TO DO
Copy, word for word, the line containing "The height and width of the screenshot is (619, 914)." and each line that follows it in the entries below; pictures do not belong in the copy.

= = = =

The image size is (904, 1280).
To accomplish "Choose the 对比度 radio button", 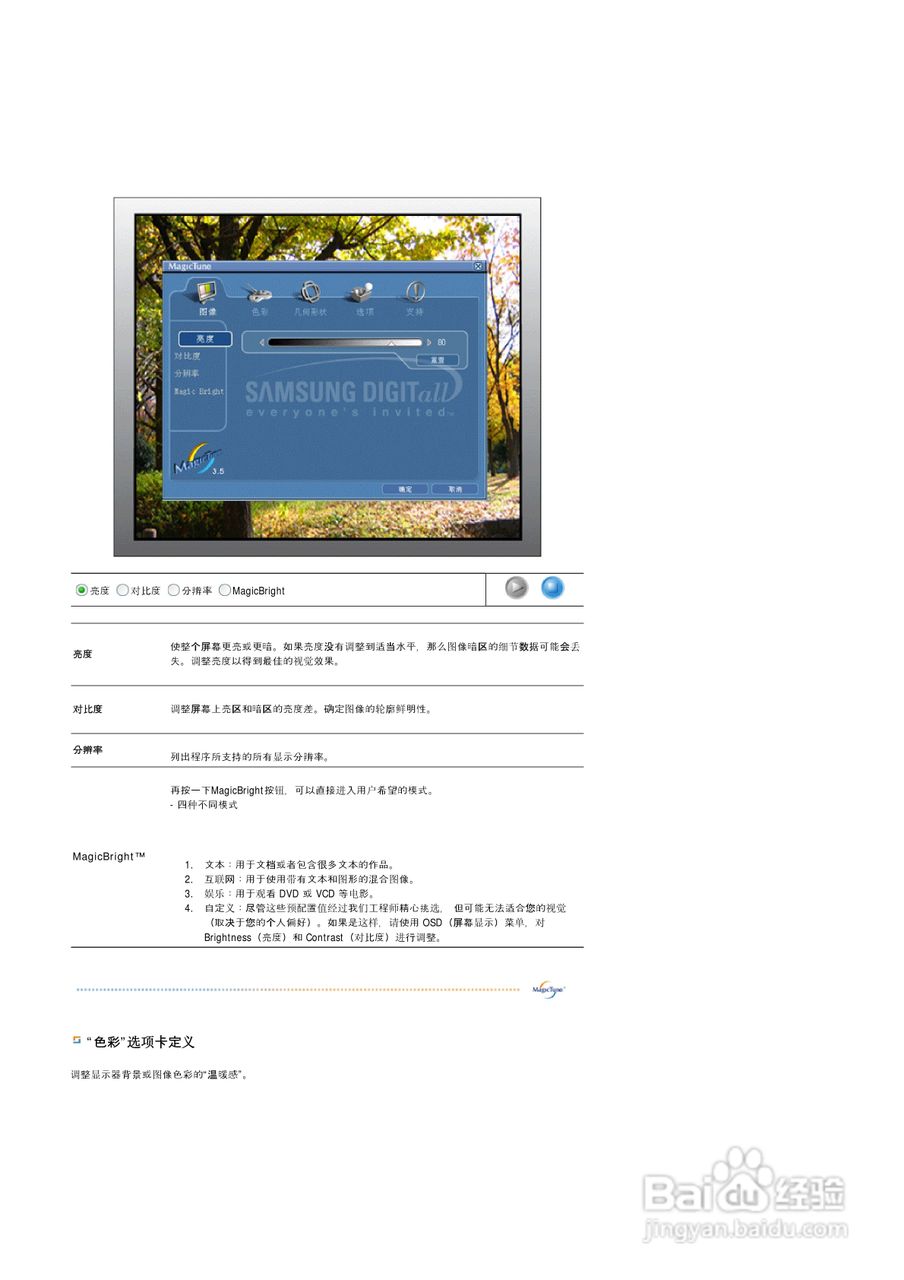I will click(123, 590).
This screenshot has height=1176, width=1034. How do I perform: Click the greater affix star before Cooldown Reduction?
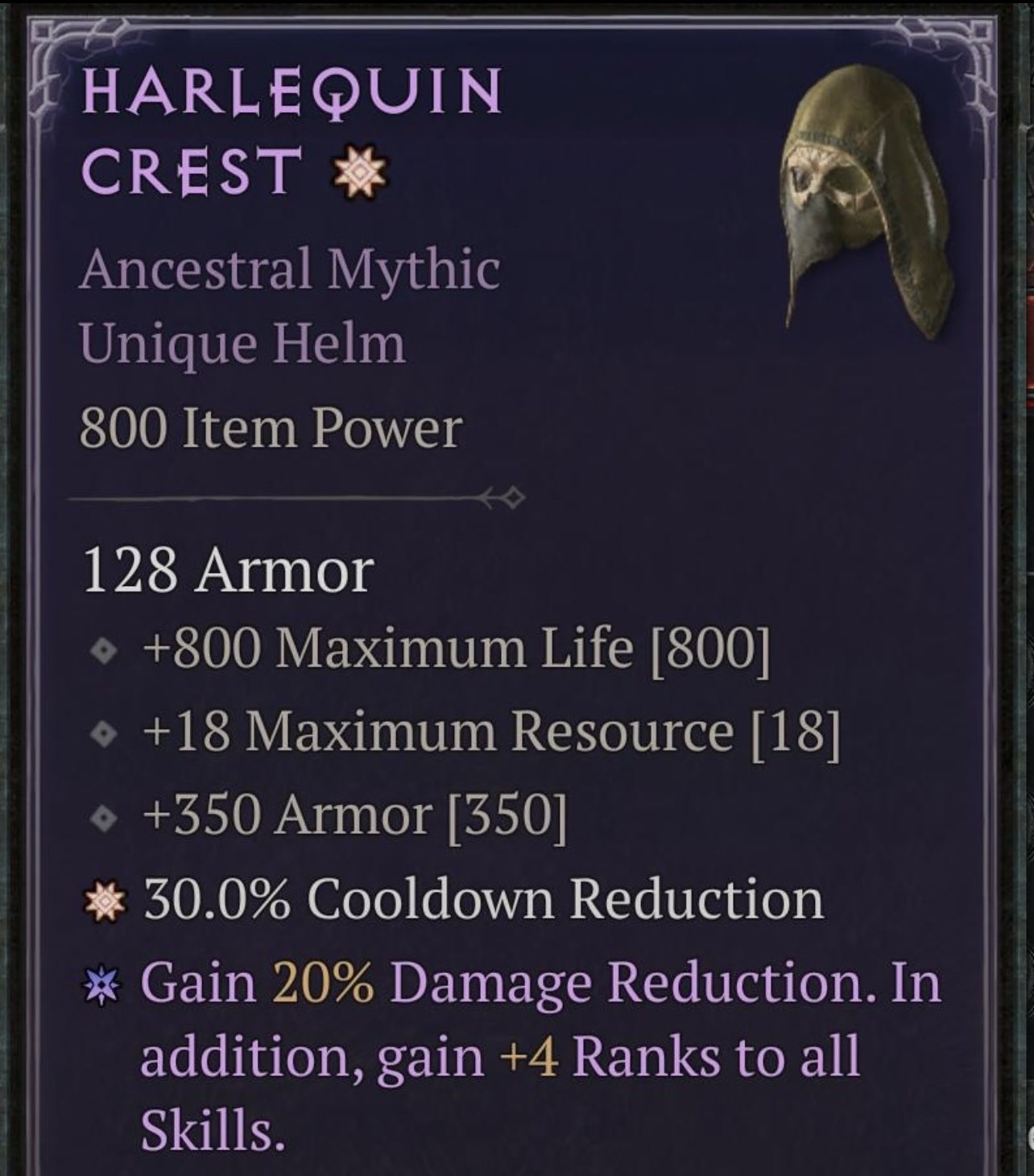click(x=105, y=902)

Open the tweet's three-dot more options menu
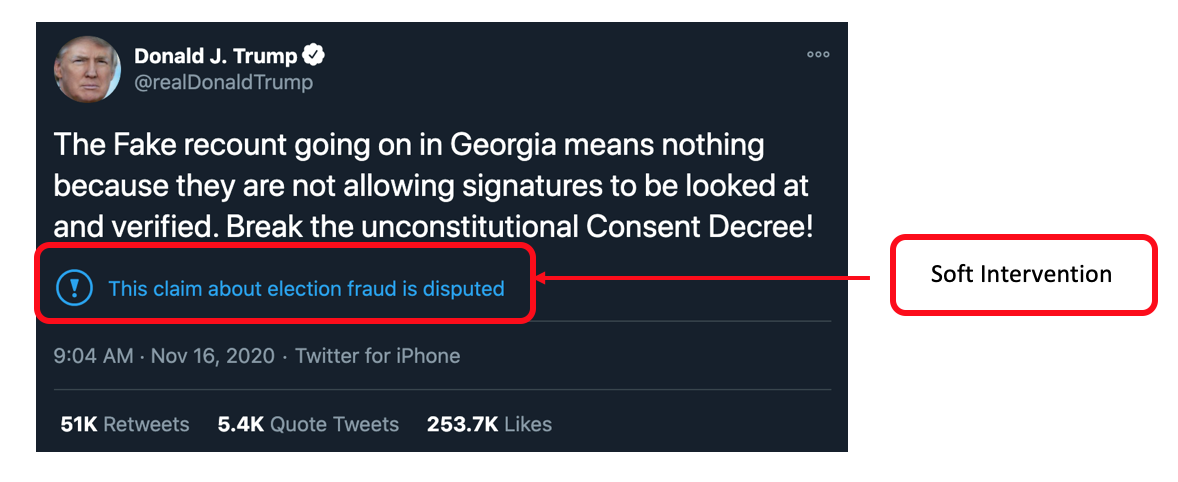pyautogui.click(x=818, y=55)
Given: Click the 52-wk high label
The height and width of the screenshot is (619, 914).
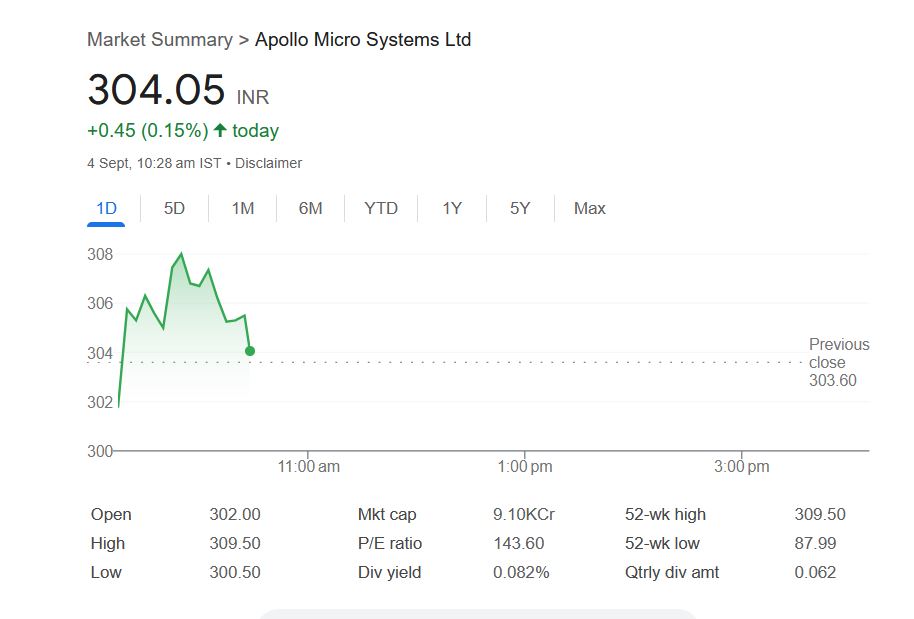Looking at the screenshot, I should point(665,514).
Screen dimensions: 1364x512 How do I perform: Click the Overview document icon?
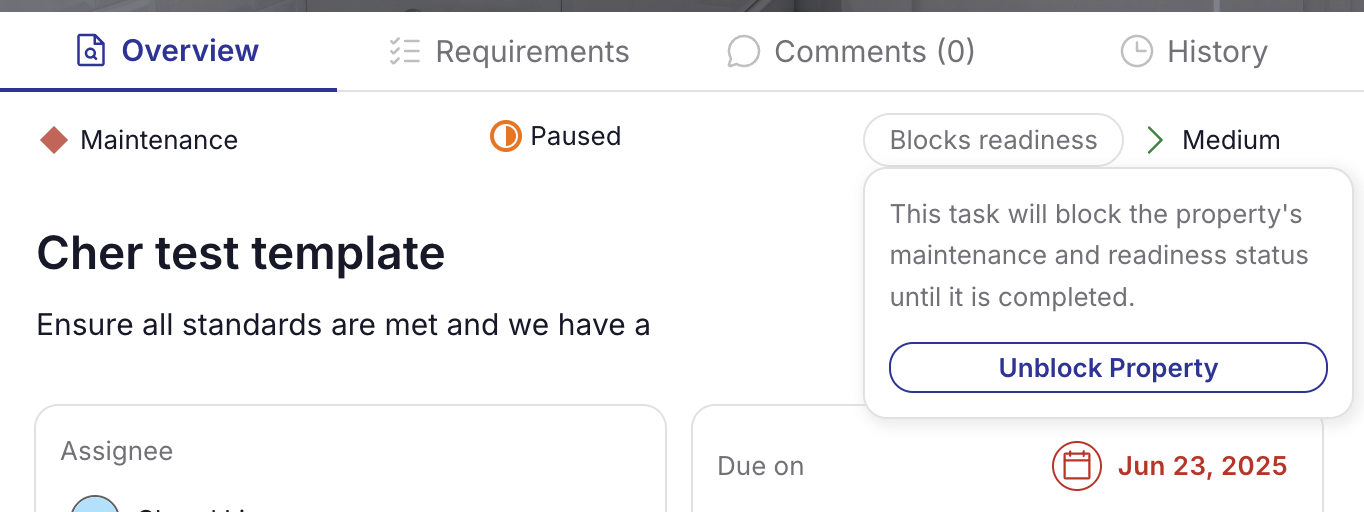[91, 50]
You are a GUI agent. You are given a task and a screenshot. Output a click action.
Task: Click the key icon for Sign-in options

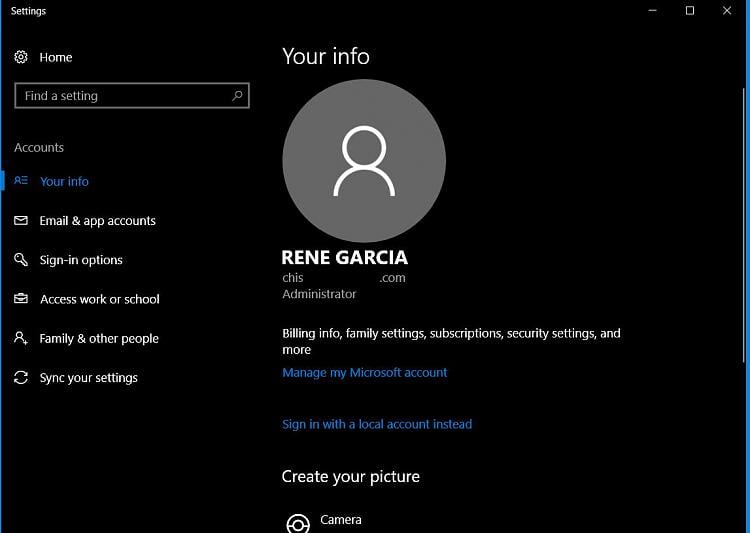21,260
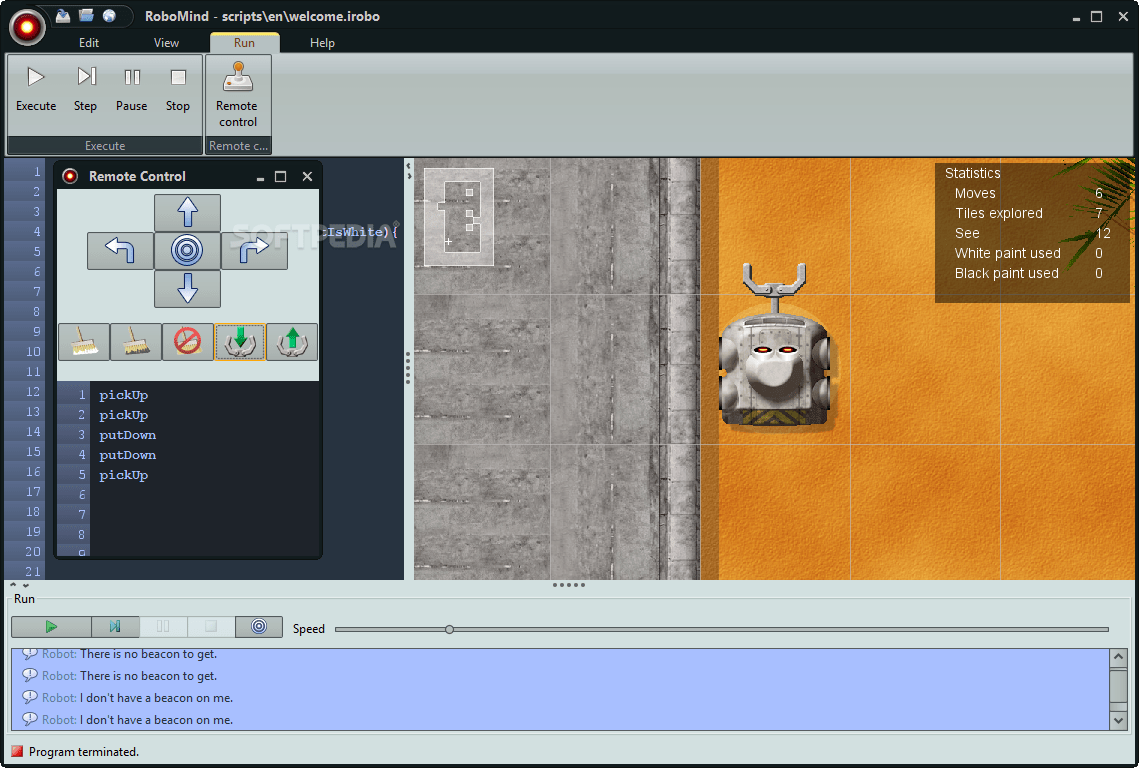The height and width of the screenshot is (768, 1139).
Task: Click the center look button in Remote Control
Action: pyautogui.click(x=187, y=250)
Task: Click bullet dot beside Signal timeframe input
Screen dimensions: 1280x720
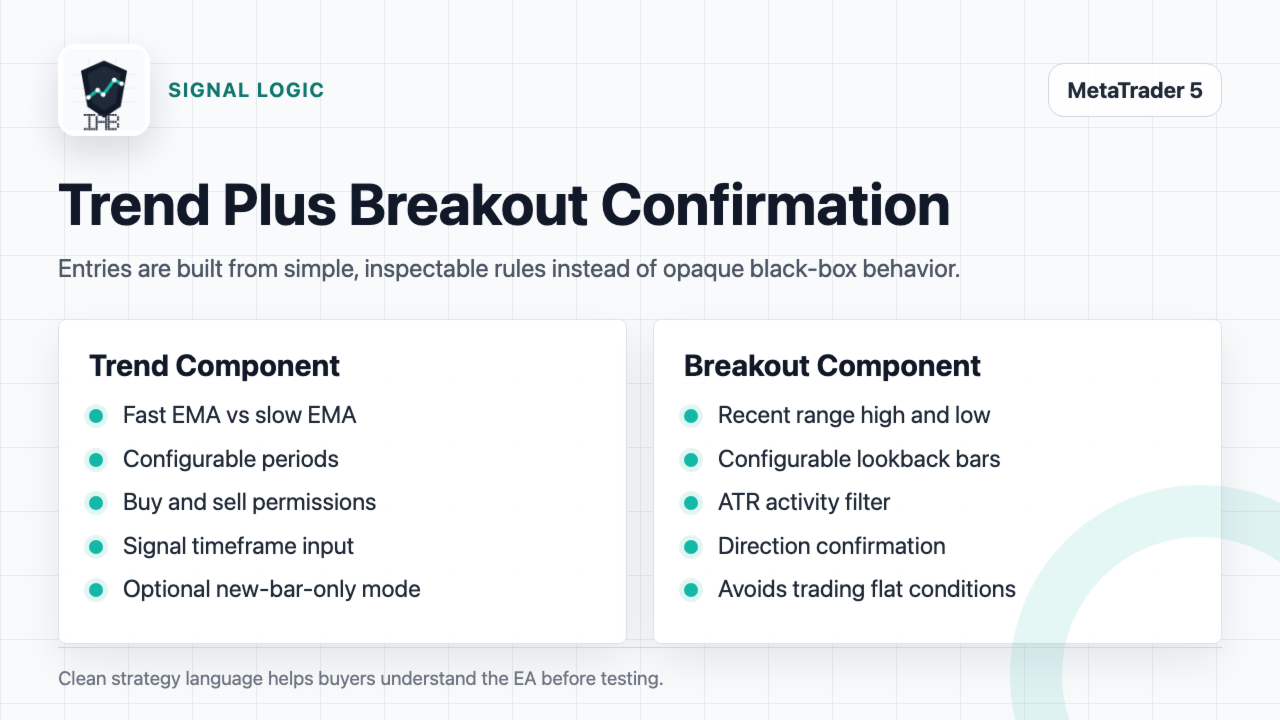Action: click(96, 547)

= = = =

WRITTEN REPLY
The height and width of the screenshot is (619, 914).
Looking at the screenshot, I should point(665,514).
Screen dimensions: 1364x512 How do I perform: Click the Overview document icon?
[91, 50]
You are a GUI agent. You are given a task and a screenshot. Output a click action.
Task: Click the key icon for Sign-in options

21,260
The height and width of the screenshot is (768, 1139).
Task: Click the center look button in Remote Control
Action: pyautogui.click(x=187, y=250)
Task: Click bullet dot beside Signal timeframe input
Screen dimensions: 1280x720
Action: click(96, 547)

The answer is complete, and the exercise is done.